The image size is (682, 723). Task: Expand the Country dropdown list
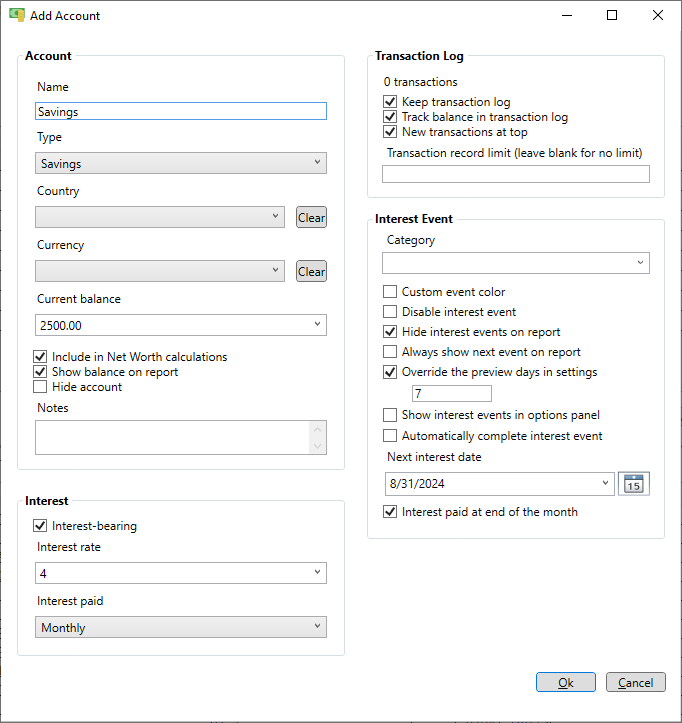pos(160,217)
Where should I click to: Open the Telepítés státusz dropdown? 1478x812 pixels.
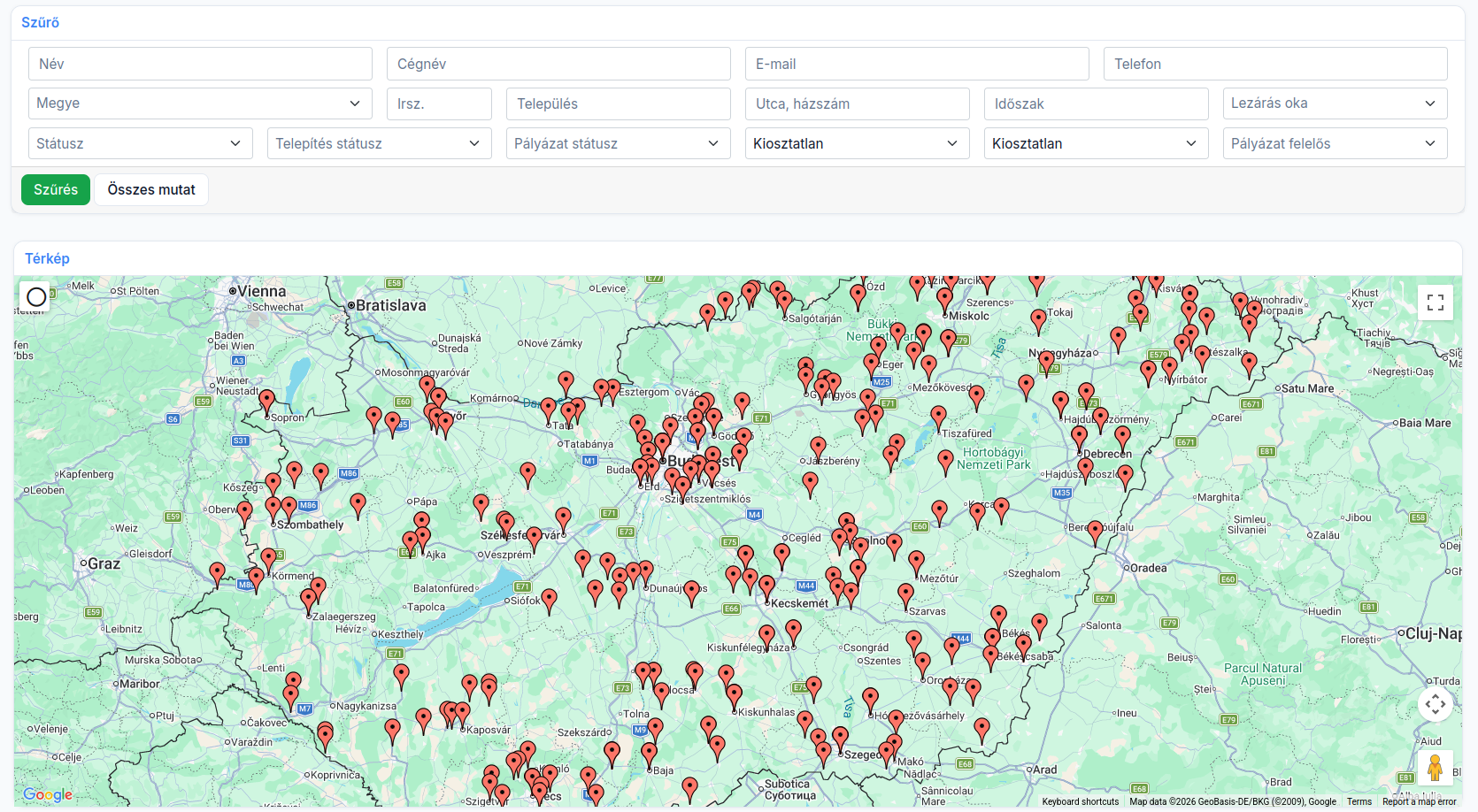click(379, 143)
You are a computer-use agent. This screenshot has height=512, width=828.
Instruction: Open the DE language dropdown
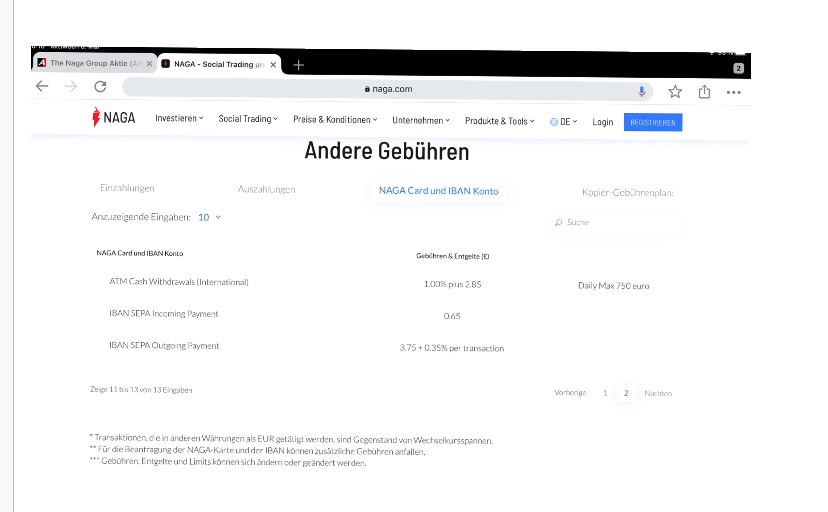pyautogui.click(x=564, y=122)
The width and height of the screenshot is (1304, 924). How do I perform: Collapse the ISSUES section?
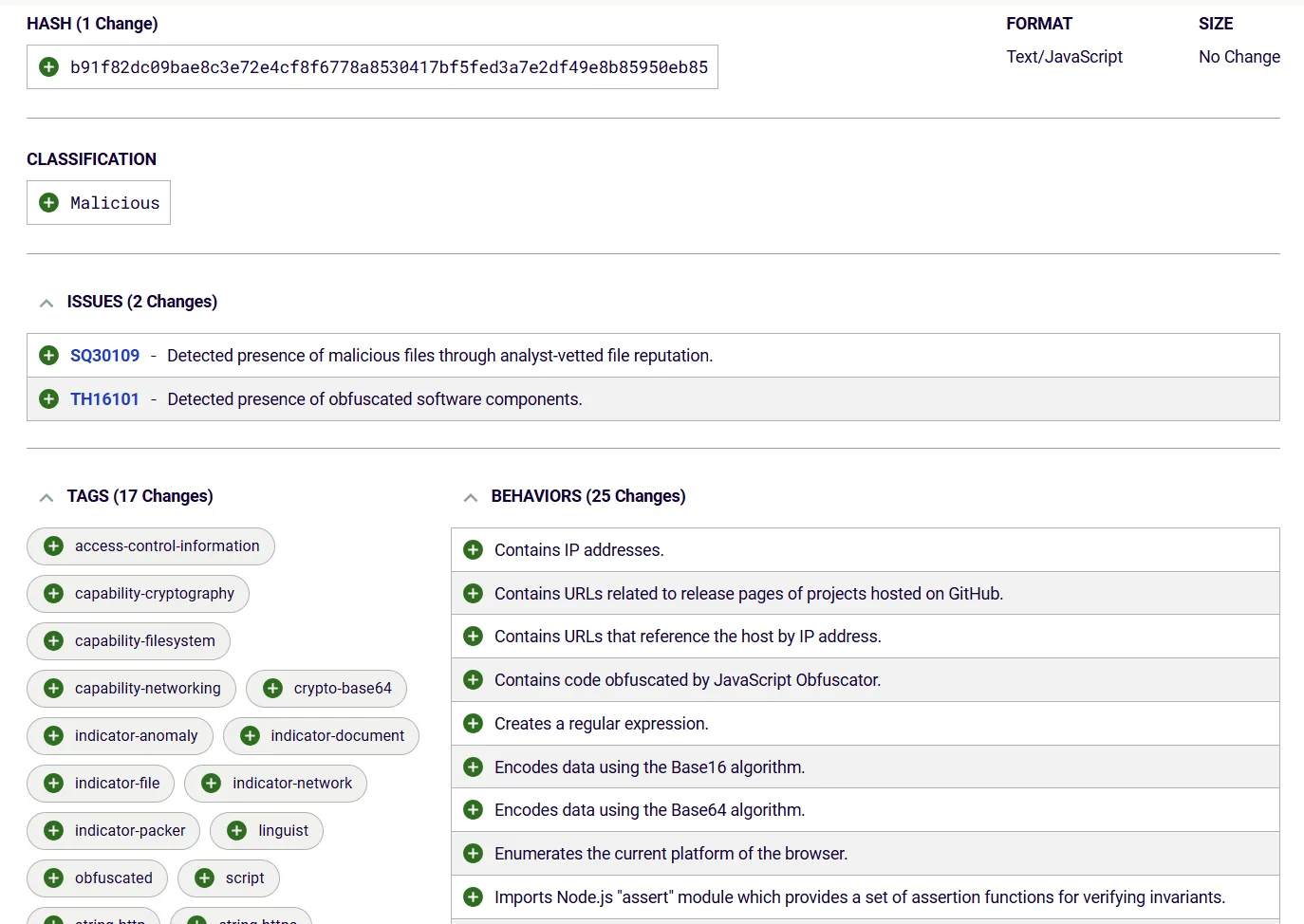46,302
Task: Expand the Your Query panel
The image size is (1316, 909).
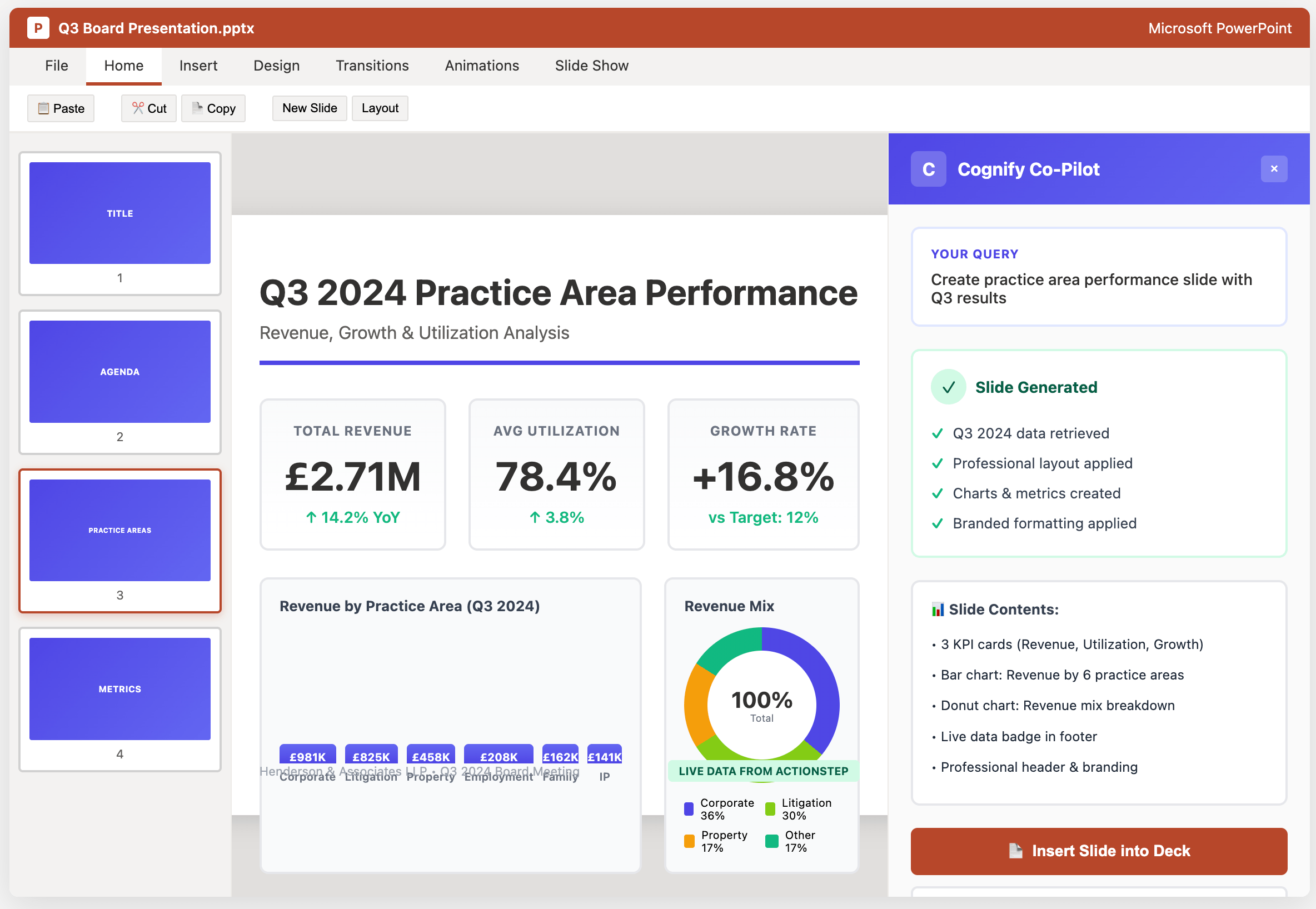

+++++

ISTRUZIONE ASSEGNATA
Raccolga tutte le righe dei record nelle quali compare la parola "height".

RISULTATO RICHIESTO
You are a computer-use agent. This screenshot has height=512, width=828.
The width and height of the screenshot is (1304, 924). How do I perform: Collapse the ISSUES section?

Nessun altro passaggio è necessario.